Telecom companies lead in distribution of micro-insurance

Ahead of the promulgation of a new Insurance Law by Parliament which will, among other things provide a comprehensive framework for micro-insurance in Ghana, insurance underwriters are increasingly turning to the country’s mobile telecoms network operators to distribute their products.

Even before the new key legislation is passed, the industry regulator, the National Insurance Commission has been heavily promoting micro-insurance which the industry sees as a potential game changer in a country where the insurance penetration rate is still a low two percent. In the meantime, the NIC is using its Micro-Insurance Market Conduct Rules, put in place in 2013 to regulate this new area of activity.
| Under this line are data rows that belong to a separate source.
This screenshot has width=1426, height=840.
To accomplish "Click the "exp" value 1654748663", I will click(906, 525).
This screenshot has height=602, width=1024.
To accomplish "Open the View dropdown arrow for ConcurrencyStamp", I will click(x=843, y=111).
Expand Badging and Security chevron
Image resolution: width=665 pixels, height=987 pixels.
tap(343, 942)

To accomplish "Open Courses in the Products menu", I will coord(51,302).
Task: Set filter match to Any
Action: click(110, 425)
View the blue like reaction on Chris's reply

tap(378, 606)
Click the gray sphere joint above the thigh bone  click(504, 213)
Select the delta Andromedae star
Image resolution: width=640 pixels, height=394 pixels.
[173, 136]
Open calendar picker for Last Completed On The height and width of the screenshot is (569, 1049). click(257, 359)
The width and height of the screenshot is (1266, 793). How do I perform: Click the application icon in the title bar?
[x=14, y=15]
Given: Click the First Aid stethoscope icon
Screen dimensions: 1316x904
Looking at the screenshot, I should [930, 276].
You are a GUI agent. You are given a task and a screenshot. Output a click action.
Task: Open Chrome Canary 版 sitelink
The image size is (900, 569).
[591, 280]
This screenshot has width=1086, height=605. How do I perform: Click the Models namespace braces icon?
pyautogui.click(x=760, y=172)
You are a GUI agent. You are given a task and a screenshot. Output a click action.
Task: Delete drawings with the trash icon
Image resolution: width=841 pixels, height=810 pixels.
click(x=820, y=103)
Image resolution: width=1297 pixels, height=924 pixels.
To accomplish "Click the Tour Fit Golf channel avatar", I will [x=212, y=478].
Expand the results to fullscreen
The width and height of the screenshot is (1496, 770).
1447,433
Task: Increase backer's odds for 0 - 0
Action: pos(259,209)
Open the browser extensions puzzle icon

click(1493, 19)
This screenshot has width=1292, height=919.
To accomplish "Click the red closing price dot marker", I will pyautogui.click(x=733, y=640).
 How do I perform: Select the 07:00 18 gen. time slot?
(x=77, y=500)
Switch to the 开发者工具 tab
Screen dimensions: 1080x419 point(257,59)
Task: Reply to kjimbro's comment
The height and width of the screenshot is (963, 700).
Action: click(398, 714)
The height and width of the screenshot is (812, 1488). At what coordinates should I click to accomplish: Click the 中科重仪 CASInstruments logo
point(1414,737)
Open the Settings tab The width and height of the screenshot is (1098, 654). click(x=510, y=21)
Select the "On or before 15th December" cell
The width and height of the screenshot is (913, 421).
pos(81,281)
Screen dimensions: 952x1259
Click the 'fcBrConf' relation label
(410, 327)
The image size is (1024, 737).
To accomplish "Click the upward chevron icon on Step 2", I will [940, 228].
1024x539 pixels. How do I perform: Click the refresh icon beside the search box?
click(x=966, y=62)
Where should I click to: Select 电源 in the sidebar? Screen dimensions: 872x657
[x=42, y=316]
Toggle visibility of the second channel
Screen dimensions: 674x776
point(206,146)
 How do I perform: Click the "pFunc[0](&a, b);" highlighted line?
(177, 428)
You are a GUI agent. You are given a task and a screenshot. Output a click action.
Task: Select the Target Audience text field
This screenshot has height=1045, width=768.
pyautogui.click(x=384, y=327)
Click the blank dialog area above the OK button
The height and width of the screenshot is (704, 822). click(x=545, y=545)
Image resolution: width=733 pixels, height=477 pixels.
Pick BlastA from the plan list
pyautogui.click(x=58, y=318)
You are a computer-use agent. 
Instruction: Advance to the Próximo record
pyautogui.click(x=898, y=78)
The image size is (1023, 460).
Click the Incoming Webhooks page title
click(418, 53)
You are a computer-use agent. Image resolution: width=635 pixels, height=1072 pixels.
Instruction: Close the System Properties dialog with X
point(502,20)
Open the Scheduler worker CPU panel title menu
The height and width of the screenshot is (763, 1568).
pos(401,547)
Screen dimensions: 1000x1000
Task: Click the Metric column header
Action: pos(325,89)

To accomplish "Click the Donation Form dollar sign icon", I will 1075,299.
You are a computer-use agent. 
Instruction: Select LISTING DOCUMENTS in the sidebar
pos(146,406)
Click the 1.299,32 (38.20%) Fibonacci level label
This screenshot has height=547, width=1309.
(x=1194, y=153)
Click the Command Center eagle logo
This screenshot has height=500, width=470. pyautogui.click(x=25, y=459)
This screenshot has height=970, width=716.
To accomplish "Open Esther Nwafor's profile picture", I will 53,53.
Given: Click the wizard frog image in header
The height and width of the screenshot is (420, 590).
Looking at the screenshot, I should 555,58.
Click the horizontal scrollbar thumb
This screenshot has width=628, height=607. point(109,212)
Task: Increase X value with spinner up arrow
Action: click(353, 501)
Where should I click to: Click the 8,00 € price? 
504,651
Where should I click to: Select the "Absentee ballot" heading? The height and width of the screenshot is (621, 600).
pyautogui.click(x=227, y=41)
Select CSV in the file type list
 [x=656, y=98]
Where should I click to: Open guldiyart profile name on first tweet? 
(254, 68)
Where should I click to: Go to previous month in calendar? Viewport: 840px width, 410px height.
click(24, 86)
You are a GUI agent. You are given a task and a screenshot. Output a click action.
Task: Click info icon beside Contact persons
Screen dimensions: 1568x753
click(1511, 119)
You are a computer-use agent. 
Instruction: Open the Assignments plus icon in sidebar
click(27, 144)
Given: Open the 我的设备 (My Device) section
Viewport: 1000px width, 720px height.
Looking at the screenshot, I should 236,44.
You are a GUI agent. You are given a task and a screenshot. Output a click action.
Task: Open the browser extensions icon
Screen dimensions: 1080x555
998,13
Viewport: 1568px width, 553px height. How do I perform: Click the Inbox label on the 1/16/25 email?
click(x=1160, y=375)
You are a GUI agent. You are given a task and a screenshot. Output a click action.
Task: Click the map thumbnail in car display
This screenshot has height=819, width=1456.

Under these regulations, a company is not allowed to market or renew a micro-insurance product unless it has been licensed by the NIC. Contracts cannot be designated as micro-insurance unless they meet particular criteria, requiring them to be affordable and straightforward.

However the emergence of a thriving micro-insurance market, has presented a challenge for the insurance industry in Ghana, which now needs to distribute low-value, high volume insurance products to a low end market segment nationwide.

A survey conducted by the German development agency, GIZ, reveals that the micro-insurance customer market comprises largely of self-employed women between the ages of 30 and 39. Nearly 60 percent of customers earn an average monthly income of below GHc600, showing that micro-insurance has the potential to attract a whole new, but highly fragmented nationwide market for insurance cover.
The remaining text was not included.